The judge’s decision to reject prosecutors’ requests to jail them gives the separatists, whose leader Carles Puigdemont went into self-imposed exile in Belgium last week, some breathing space as lower courts have been steadily tightening the legal noose.
Eight former members of the Catalan government and the leaders of the two main pro-independence grassroots groups remain in custody awaiting trial at the High Court on charges of rebellion and sedition.
On Thursday, the High Court rejected an appeal presented by their lawyers for their release, a court spokeswoman said.
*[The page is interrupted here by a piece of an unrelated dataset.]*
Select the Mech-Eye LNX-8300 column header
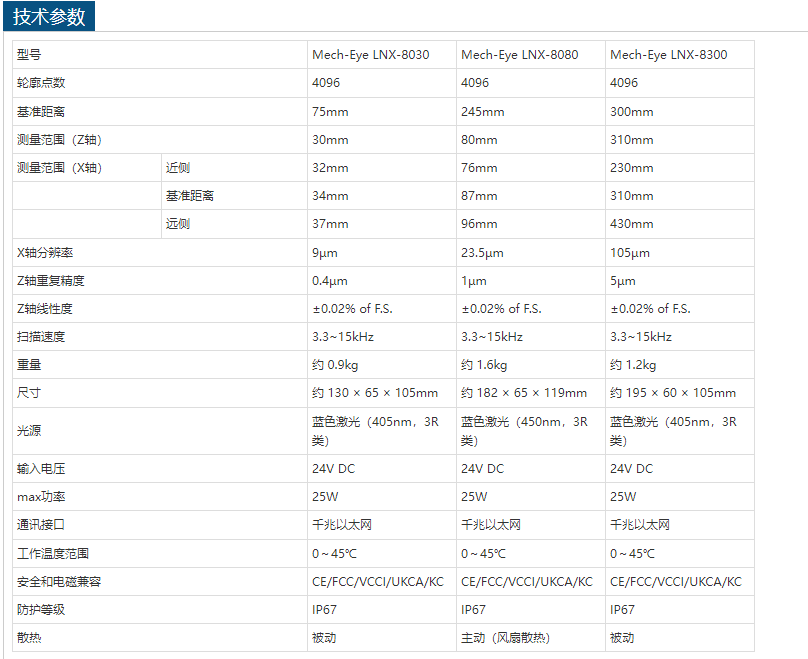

The High Court last week issued an arrest warrant on rebellion charges for Puigdemont, the former regional government president, and four former members of his cabinet who are with him in Brussels.
After the ruling, Puigdemont tweeted: “Carme Forcadell will spend the night in prison for allowing a democratic debate. For allowing speaking and voting! That’s Spanish democracy for you.”
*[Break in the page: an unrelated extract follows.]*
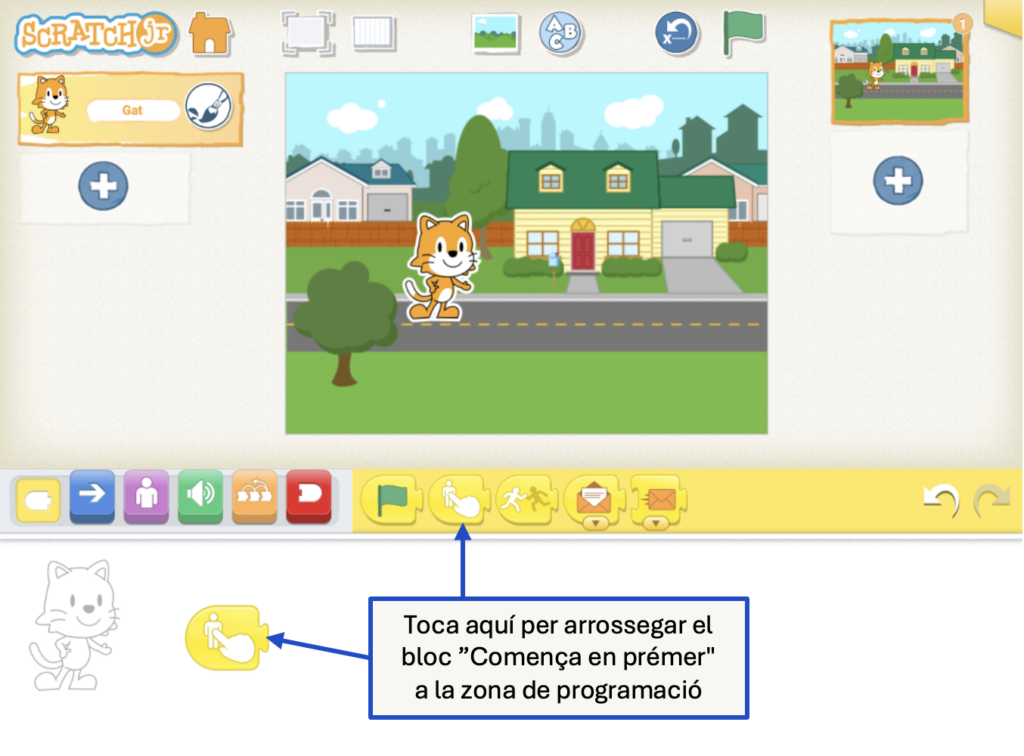Open the green sound blocks category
The Catalan independence push has deeply divided Spain, dragging it into its worst political crisis since the return of democracy four decades ago and fuelling anti-Spanish sentiment in Catalonia and nationalist tendencies elsewhere.
The struggle has also divided Catalonia itself, and cracks have begun appearing within the pro-independence movement.
On Tuesday, Puigdemont’s PDeCAT party failed to agree on a united ticket to contest a regional election with another secessionist party, making it difficult for the pro-independence camp to govern Catalonia after the vote and press ahead with its bid to split from Spain.
Spanish Prime Minister Mariano Rajoy called the election following the independence declaration, which the Constitutional Court ruled was against the constitution.
Forcadell earlier told the Supreme Court that the declaration was not legally binding, according to court sources, in a comment that could undermine the secessionist push. At the time she described Rajoy’s actions as a “coup” and an “attack against democracy”.
The Supreme Court on Thursday took a softer tone than the High Court did in its own ruling that jailed the former government members.
“Citizens supporting an idea of independence is legitimate,” Judge Llarena wrote. But, he added: “It can be excluded that the accused aspired to gain independence through legal means.”
The Supreme Court decided on Thursday to take over two other cases against Forcadell and the lawmakers currently overseen by a Catalan court, suggesting its judges were looking to centralise all legal proceedings involving the independence vote under one roof.
The Supreme Court, which handles cases against defendants with parliamentary immunity, has legal powers to also take over the Spanish High Court case involving the government members but so far has made no statement on its intentions.